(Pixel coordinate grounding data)
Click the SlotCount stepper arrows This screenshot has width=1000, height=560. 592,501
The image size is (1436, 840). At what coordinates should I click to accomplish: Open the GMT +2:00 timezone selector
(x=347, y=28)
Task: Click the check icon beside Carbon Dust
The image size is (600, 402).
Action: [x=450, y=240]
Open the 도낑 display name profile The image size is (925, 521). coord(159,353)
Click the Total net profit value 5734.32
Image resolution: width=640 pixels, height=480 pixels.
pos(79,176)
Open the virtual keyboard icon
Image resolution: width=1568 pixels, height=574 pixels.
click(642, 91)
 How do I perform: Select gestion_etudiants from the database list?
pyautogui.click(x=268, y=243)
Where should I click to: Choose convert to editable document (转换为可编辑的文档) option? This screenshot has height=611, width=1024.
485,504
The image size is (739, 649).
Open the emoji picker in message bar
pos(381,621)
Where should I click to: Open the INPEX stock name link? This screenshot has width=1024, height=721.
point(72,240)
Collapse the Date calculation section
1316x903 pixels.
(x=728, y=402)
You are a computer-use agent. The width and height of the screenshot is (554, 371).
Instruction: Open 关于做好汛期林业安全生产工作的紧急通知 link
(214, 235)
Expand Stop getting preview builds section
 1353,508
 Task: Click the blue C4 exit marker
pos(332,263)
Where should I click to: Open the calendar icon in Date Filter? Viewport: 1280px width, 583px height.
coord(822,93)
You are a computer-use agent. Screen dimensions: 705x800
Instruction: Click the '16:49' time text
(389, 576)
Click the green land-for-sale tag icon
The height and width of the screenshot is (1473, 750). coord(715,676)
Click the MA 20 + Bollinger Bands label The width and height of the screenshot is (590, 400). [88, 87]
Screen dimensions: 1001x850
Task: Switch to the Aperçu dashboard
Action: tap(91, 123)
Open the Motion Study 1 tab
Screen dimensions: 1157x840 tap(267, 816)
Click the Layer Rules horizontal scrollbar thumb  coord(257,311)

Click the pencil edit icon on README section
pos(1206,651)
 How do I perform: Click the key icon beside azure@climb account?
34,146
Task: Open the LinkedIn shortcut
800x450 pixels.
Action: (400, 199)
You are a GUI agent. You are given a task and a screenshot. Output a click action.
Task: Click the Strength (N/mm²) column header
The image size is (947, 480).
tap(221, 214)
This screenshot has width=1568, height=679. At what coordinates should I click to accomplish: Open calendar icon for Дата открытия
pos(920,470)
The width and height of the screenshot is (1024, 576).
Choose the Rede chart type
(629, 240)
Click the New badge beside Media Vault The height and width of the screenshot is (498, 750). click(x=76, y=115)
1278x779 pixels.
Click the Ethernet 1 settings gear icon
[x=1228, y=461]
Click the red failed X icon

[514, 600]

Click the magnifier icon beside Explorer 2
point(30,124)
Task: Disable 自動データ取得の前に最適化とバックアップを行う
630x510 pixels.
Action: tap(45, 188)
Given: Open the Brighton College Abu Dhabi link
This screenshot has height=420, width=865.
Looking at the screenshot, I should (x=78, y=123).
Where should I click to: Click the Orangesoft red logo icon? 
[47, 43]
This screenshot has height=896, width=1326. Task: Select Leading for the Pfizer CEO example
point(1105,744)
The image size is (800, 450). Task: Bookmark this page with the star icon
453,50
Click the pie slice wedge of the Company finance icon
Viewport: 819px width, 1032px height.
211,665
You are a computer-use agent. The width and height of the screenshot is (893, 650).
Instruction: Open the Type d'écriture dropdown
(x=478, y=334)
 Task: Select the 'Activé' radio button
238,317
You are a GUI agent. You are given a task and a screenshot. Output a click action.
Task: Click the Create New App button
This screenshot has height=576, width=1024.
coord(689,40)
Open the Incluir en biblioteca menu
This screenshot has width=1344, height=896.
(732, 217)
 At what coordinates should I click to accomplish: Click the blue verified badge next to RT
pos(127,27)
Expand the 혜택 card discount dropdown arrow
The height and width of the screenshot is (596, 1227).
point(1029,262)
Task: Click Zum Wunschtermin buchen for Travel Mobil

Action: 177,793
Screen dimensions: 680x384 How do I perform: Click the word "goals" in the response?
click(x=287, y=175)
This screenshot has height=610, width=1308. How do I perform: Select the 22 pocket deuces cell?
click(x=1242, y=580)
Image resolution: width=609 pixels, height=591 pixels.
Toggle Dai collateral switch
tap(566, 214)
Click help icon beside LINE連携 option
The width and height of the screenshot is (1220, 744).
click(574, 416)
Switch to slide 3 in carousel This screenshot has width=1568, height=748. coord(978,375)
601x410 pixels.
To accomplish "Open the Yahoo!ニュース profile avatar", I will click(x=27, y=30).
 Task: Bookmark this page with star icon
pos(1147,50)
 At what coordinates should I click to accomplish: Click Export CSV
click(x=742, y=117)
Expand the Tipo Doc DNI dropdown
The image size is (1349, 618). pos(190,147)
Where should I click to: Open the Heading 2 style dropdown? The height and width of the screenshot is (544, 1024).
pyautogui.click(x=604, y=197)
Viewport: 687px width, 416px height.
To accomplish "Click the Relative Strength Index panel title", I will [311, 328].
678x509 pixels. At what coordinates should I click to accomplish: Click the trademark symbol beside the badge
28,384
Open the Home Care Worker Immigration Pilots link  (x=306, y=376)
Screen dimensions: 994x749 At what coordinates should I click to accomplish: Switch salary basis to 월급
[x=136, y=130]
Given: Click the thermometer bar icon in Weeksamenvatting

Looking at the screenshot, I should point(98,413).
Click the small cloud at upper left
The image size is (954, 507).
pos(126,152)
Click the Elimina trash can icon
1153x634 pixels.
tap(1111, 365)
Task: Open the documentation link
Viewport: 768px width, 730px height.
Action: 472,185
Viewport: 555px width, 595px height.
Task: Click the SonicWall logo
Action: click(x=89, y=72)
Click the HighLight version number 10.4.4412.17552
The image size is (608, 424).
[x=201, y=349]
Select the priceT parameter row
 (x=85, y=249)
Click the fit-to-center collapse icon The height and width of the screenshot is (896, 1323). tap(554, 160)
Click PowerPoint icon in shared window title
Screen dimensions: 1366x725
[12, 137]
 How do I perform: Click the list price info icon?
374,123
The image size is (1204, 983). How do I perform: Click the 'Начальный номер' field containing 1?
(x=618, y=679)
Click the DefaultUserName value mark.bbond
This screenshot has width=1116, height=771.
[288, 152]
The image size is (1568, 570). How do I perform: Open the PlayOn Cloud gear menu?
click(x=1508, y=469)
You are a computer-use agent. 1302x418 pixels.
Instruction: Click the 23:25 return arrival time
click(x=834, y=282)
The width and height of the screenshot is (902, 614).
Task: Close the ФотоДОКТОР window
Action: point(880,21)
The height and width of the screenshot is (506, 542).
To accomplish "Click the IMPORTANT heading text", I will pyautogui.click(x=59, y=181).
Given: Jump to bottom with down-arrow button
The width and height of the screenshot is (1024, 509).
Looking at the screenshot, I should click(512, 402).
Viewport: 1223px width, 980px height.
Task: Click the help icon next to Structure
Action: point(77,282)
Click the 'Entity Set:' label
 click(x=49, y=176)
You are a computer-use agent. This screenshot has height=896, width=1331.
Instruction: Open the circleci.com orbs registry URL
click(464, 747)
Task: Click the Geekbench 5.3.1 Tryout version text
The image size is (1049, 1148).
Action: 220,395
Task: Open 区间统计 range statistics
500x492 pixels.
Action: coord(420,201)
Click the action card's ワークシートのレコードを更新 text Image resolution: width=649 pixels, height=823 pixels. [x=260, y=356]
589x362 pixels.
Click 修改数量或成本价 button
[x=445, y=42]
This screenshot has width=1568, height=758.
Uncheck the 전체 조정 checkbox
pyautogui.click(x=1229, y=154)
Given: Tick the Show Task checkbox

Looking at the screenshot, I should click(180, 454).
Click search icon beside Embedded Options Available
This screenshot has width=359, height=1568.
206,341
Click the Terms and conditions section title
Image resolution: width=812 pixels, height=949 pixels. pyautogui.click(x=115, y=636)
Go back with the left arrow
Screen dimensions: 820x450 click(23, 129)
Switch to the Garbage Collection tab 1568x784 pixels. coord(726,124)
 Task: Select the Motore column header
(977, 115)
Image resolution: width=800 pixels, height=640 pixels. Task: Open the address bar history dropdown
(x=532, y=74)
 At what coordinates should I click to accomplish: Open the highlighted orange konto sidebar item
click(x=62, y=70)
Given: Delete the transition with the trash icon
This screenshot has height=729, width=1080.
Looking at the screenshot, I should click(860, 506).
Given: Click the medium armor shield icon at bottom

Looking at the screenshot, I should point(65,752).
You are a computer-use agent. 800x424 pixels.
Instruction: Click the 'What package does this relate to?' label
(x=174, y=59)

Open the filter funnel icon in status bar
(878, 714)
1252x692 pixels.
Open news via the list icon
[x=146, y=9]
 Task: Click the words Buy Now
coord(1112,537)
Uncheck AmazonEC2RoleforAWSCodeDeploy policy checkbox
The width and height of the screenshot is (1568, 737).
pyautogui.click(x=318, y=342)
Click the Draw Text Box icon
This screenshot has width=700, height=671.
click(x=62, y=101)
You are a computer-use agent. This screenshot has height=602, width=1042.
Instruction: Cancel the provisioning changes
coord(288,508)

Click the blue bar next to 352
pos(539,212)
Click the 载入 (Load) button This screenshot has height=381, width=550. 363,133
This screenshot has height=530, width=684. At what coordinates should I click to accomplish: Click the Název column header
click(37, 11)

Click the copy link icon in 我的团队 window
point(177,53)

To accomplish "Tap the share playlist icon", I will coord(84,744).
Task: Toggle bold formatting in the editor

What you need to do >> In the entries above, find the line with "Click the copy link icon in 我的团队 window", then retype it and every line after it exactly.

Task output >>
Click the copy link icon in 我的团队 window
point(177,53)

To accomplish "Tap the share playlist icon", I will coord(84,744).
Task: Toggle bold formatting in the editor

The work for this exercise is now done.